A Letter to Hollywood (How to make a Biblical movie for Christians)

Dear Hollywood,

May I just begin by saying I am a fan! Yes, I am a Christian, and a Pastor but I am also a fan of what you do.  I love movies, I love story, I love the passion and hard work that you put into your films.  I also know that when I say “Hollywood” I am really talking about thousands of people throughout the world.  I know many parts make you up and that you are not all in one accord or even have the same mission but It is hard for me to convey all that and everything you are in a word, so I am going to use the overly simplistic name “Hollywood” because I would like to share this opinion with all your many parts.  I am a Christian that hopes for the best when I hear you are doing a movie based on a Bible story or a Christian hero.  I strive to always give you a chance and try very hard to show you grace.  This is the kind of Christian/Fan I am.  With that said, I would like to share with you some things that I think could help you reach us better.  I know you are trying, I want to help! I thank you for trying.  I know many people have given you there opinion in the form of angry rants saying ambiguous things like “Just make a movie about the story in the Bible!” or “Stop ruining our Bible/Hero!” Just like every other job it is hard to improve if people aren’t clear on how to improve.  I also know it is hard because as story tellers you are compelled to tell a unique story like no one has ever done before.  Here are some tips that I feel might help you reach our demographic (as large and diverse as it is) and still allow you freedom to tell a unique story:

  1. USE CHRISTIAN DIRECTORS

I know, when I say this you hear discrimination.  It gives you pause but let me explain before you stop reading.  You see, it is hard to work on a project or a story you do not believe in. In a recent interview, Sam Raimi was asked about Spider-man 3, a film that he even admits didn’t work.  As the reason why it didn’t work he stated “I really didn’t believe in all the characters.” I understand what he is talking about, it is hard to invest so much hard work into a property you don’t believe in.  When this happens a director is tempted to change the characters to be something he or she is more comfortable with.  When a director does this then you lose the people passionate about that character.  The same goes for Biblical Characters.
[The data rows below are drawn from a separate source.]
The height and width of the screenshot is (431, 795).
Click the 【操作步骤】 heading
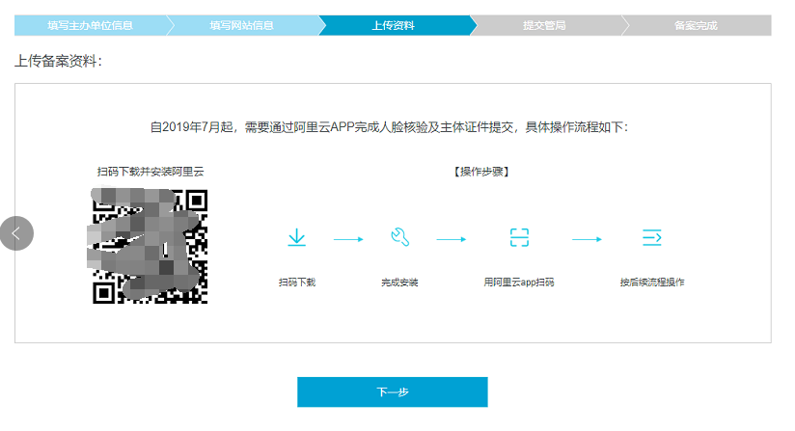480,172
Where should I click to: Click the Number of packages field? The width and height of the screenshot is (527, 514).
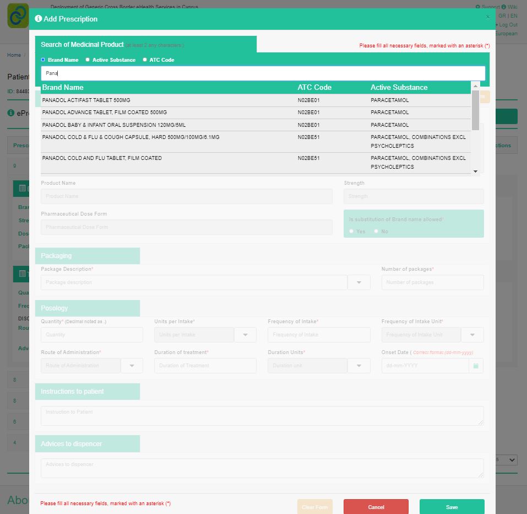coord(432,282)
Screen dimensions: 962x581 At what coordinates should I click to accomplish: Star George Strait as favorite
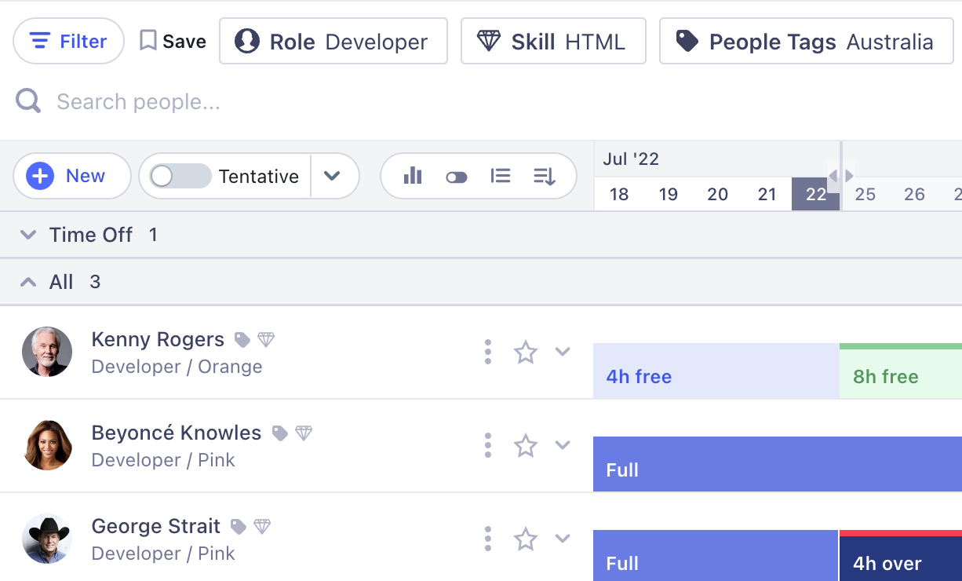[x=525, y=539]
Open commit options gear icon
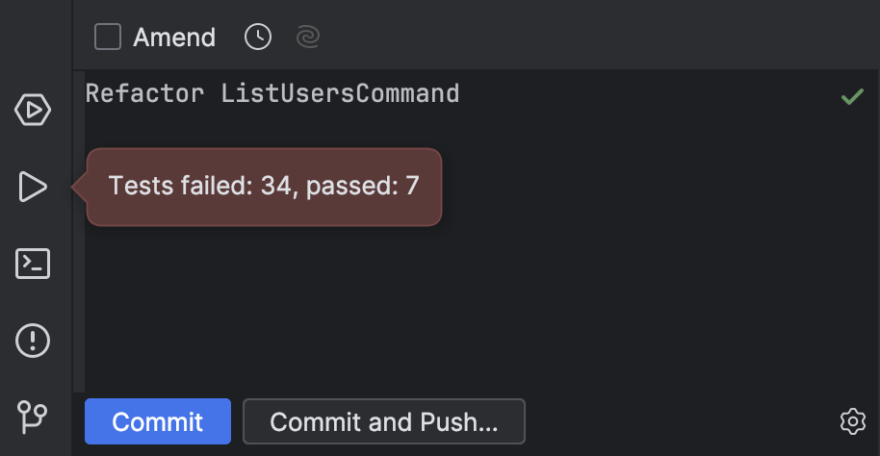880x456 pixels. coord(852,421)
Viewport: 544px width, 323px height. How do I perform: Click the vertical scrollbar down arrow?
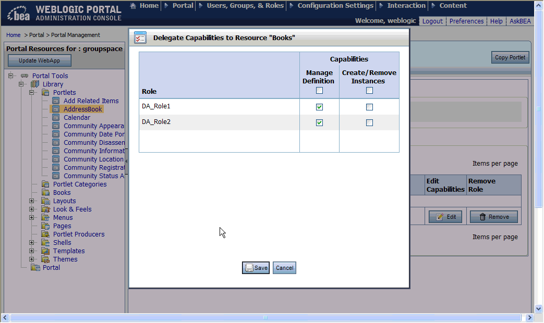point(539,307)
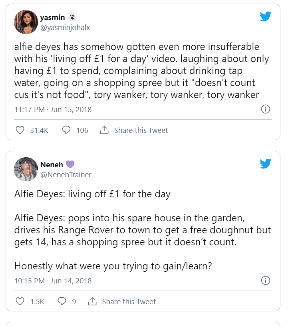Click the yasmin display name

pos(52,18)
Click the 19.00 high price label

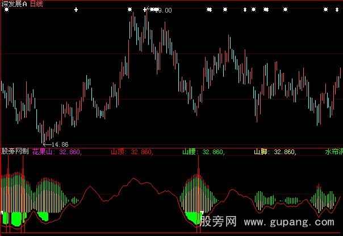(162, 10)
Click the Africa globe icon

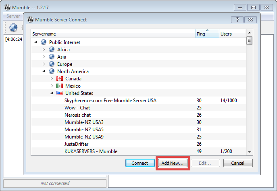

I am not advocating that you hire directors that have worked on low quality, independent Christian films.  I am not saying you should hire a director that constantly says “here I am, I am a Christian.” I am not even saying you need to make a judgment call on who is a “good Christian” just find someone who believes in the characters!  They are out there.  This is why I hope that Scott Derrickson’s project Goliath moves forward.  Derrickson is a perfect example of who I am talking about.  I can tell you from his previous movies that we have a different view when it comes to theology, but he believes in the character and has a fantastic and visual style that I would like to see utilized in other genres other then his normal “horror.”

Recently, WB went looking to cast a female director to direct Wonder Woman they found Michelle MacLaren.  12 Years a Slave was directed by Steve McQueen, the Butler was directed by Lee Daniels.  It is not discrimination to give a project to a person who has a connection to the story that goes deeper than mere interest.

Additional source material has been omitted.